Prime Video double ses investissements dans la création française et espère sortir les films plus tôt avec un plus gros chèque

Prime Video double ses investissements dans la création française et espère sortir les films plus tôt avec un plus gros chèque

L’Arcom a validé un nouvel accord prévoyant une forte hausse des investissements de Prime Video dans la création française. Amazon espère désormais obtenir un accès plus rapide aux films récents.

Prime Video prévoit d’augmenter massivement sa participation au financement de la création française. Dans un nouvel accord validé par l’Arcom, la plateforme d’Amazon s’engage à investir jusqu’à 90 millions d’euros par an dès 2026, voire 110 millions d’euros sous certaines conditions.

Une hausse spectaculaire par rapport au minimum garanti fixé en 2021, qui s’élevait jusqu’ici à 40 millions d’euros annuels. Depuis 2021, les grandes plateformes étrangères de streaming opérant en France sont soumises aux mêmes obligations de financement de la création audiovisuelle et cinématographique que les chaînes de télévision traditionnelles. Dans ce cadre, l’Arcom a adopté un nouvel avenant couvrant la période 2026-2028 pour Prime Video.

Le texte prévoit un investissement annuel de 90 millions d’euros dans les œuvres françaises et européennes. Ce montant pourrait même grimper à 110 millions d’euros si Prime Video obtient le droit de diffuser au moins un film moins de 12 mois après sa sortie en salles.

Aujourd’hui, les plateformes doivent généralement attendre 17 mois avant de proposer un film récemment sorti au cinéma.

La chronologie des médias au cœur des négociations

Cette hausse d’investissement est directement liée aux discussions autour de la chronologie des médias, le système français qui fixe les délais de diffusion des films après leur sortie au cinéma. Comme Netflix, Prime Video milite depuis plusieurs années pour raccourcir ces délais, estimant que ses investissements dans la création française justifient un accès plus rapide aux films.

Un accord devra toutefois être trouvé avec les organisations professionnelles du cinéma pour que le scénario des 110 millions d’euros se concrétise. L’avenant signé avec l’Arcom prévoit même une clause particulière : sans accord avec l’industrie cinématographique d’ici au 31 juillet 2026, le texte pourrait être automatiquement résilié.

Amazon affirme vouloir s’imposer durablement comme acteur majeur du financement de la création française. « Nous sommes engagés aux côtés des créateurs de contenus et des talents », a indiqué un représentant du groupe à l’AFP, en soulignant que les montants prévus dépassent largement les obligations légales minimales.

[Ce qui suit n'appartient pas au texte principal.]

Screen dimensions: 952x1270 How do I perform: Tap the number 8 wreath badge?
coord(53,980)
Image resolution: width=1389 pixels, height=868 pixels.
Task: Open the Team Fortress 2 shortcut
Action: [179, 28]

Pour l’Arcom, cet accord représente un « terrain d’entente » trouvé après plus d’un an de discussions. Les plateformes de streaming jouent un rôle de plus en plus important dans le financement des œuvres françaises. Selon les derniers chiffres du régulateur, Prime Video, Netflix, Disney+, Apple TV+ et Crunchyroll ont investi ensemble 397 millions d’euros dans la production audiovisuelle et cinématographique française en 2024.